Contributions of individual residues from Ubc12’s N-terminal peptide to E1 binding. a, Stereoview of interactions between APPBP1-UBA3 and Ubc12’s N-terminal peptide, with the structure rotated ~90° in x relative to the middle orientation in for a direct view of the peptide contacts. APPBP1 is shown in blue, UBA3 in red with side-chains in yellow, and Ubc12N26 in cyan. Nitrogen atoms are highlighted in blue, oxygen atoms in red, sulfur atoms in green, and hydrogen bonds are dashed. b, Effects of alanine substitutions in Ubc12 on the relative binding affinity as a substrate for NEDD8’s E1, APPBP1-UBA3 plotted as (K_m of wild-type Ubc12/K_m of indicated variant of Ubc12). c, Effects of mutations in UBA3 on the relative binding affinity for Ubc12 as a substrate plotted as K_m of Ubc12 (wild-type APPBP1-UBA3/APPBP1-indicated variant of UBA3).

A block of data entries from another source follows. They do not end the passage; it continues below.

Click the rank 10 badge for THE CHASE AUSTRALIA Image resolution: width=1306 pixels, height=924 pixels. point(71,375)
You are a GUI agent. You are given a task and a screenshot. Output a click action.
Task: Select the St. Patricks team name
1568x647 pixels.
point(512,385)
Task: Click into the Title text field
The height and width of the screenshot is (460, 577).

Minimal length requirement for the linker between the E1 docking motif and the E2 core domain in Ubc12. a, Schematic diagram of insertion and deletion mutants used for these experiments. b, Sequences of Ubc12 linkers (residues 14–26 in wild-type Ubc12) for insertion and deletion mutants used for these experiments. Insertions and amino acid changes are highlighted in red, and deletions are denoted by dashes. c, k_cat Ubc12 variant/k_cat wild-type Ubc12 for the 1, 4, and 7 residue insertion mutants (In1, In4, In7), the 1, 4, 5, 6 and 7-residue deletion mutants (Δ1, Δ4, Δ5–1, Δ5–2, Δ6–1, Δ6–2, Δ7) and an additional alanine-containing mutant to control for sequence requirements (Δ4A3), as indicated. The inset shows Ubc12~NEDD8 thioester formation for wild-type Ubc12 and the 7-residue deletion mutant, Δ7, at concentrations of 0.05, 0.1, 0.2, 0.5, 1 and 5 μM.

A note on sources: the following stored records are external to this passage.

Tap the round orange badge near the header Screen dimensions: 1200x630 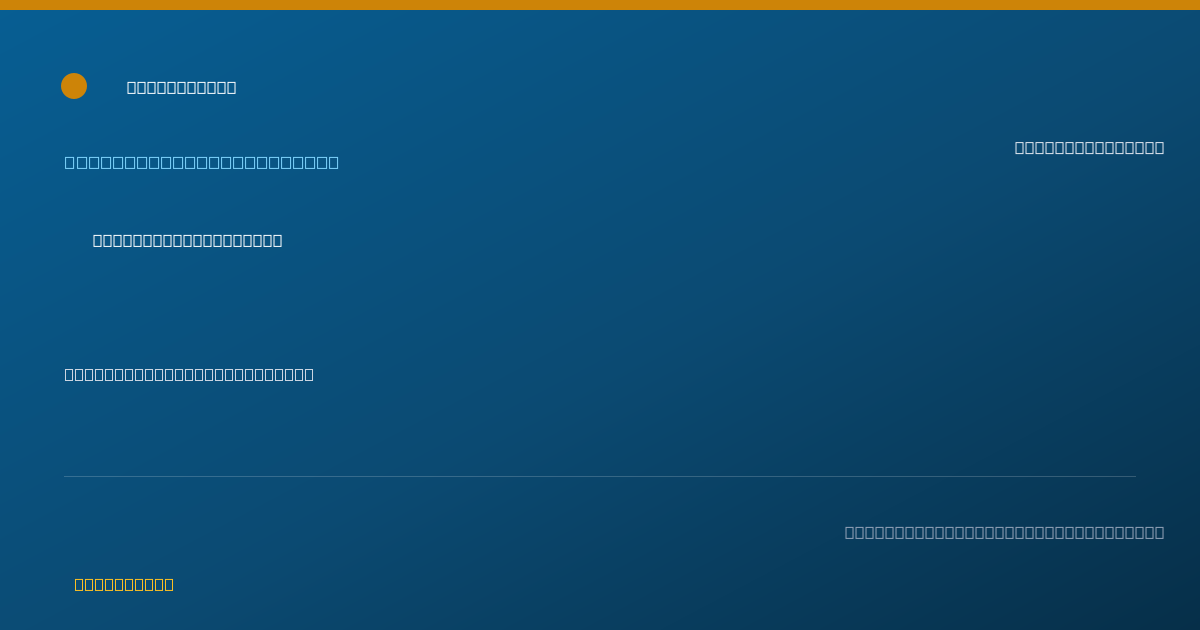pyautogui.click(x=74, y=86)
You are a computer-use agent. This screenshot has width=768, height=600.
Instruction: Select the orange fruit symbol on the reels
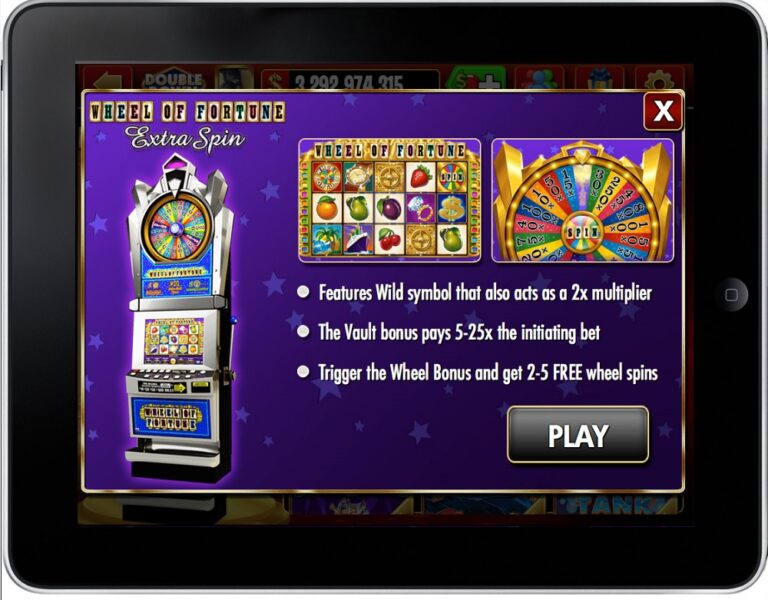click(326, 208)
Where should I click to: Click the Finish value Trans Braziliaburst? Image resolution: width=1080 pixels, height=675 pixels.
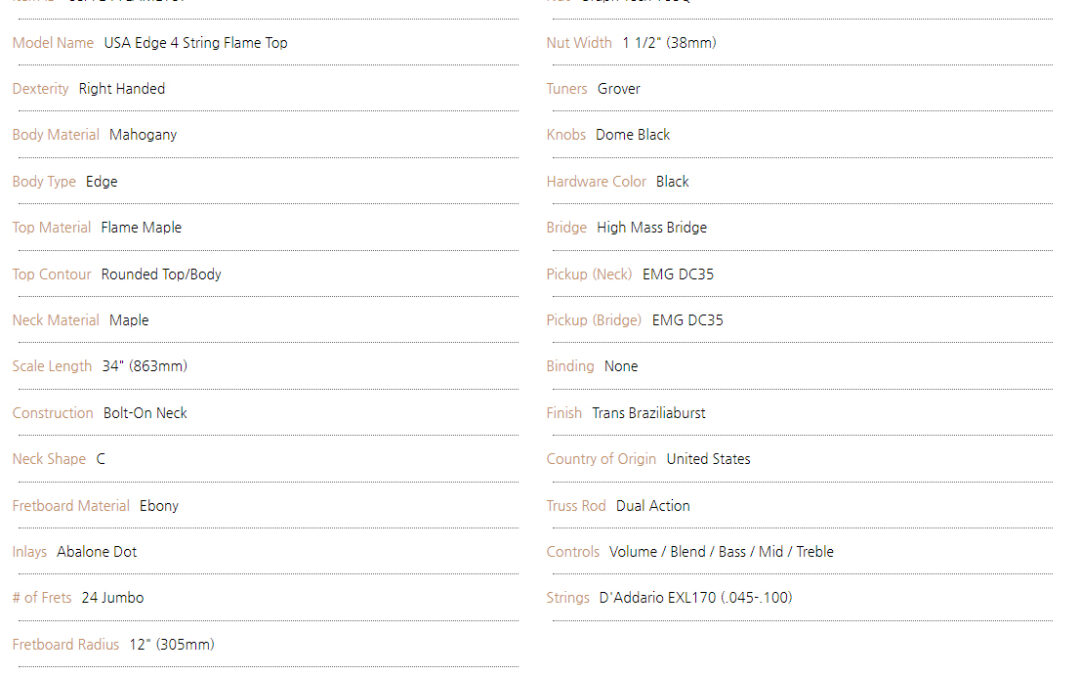[649, 413]
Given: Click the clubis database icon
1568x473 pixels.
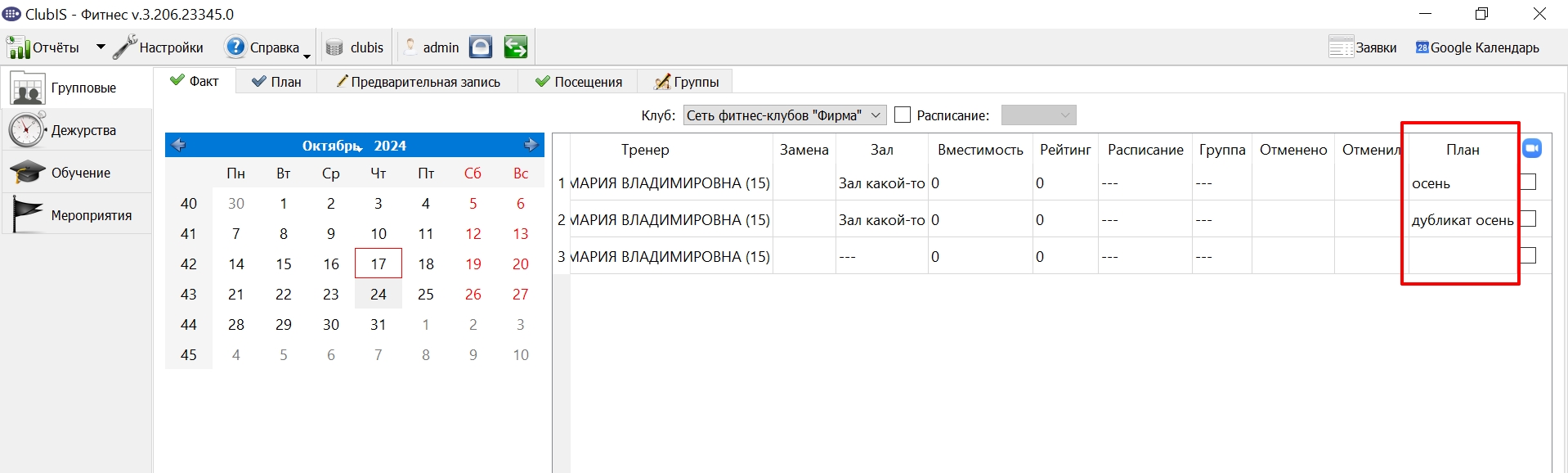Looking at the screenshot, I should (x=334, y=47).
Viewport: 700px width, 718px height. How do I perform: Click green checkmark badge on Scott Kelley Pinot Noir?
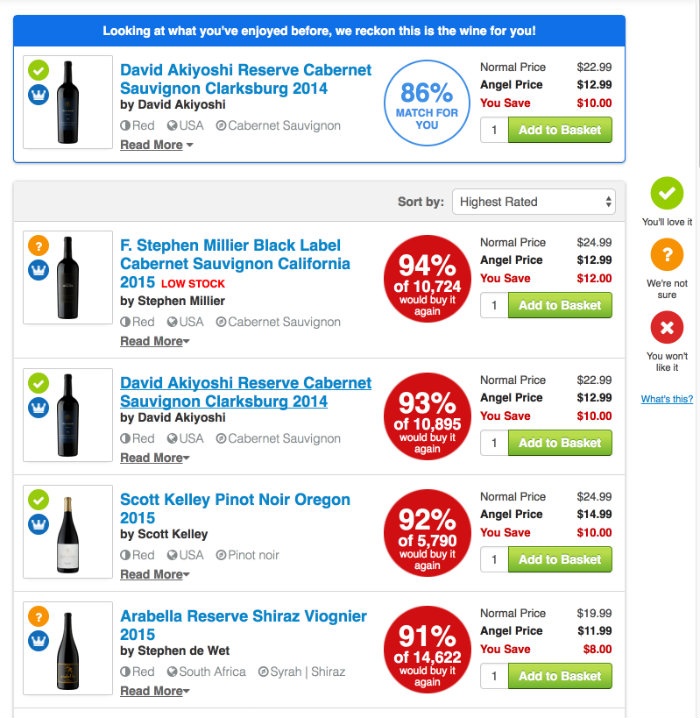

Model for optimal positioning of Ubc12 in the E1 structure for formation of the Ubc12-NEDD8 thioester. APPBP1 is represented in blue, UBA3 in red, NEDD8 in yellow, Ubc12 in cyan, and catalytic cysteines in green. a, Ubc12’s interaction with APPBP1-UBA3 is bipartite: both Ubc12’s N-terminal peptide and conserved E2 core domain must bind the E1 simultaneously for optimal Ubc12~NEDD8 thioester formation. b, Deletions of 6 or more residues from the linker between Ubc12’s N-terminal docking peptide and E2 core domain are deleterious, either preventing docking of the N-terminal docking sequence (left panel) or the E2 core domain (right panel). The minimum length of 8 residues between Ubc12’s N-terminal 13-residue docking peptide and E2 core domain suggests that the E2 core domain binds Cleft 1 in the APPBP1-UBA3 structure.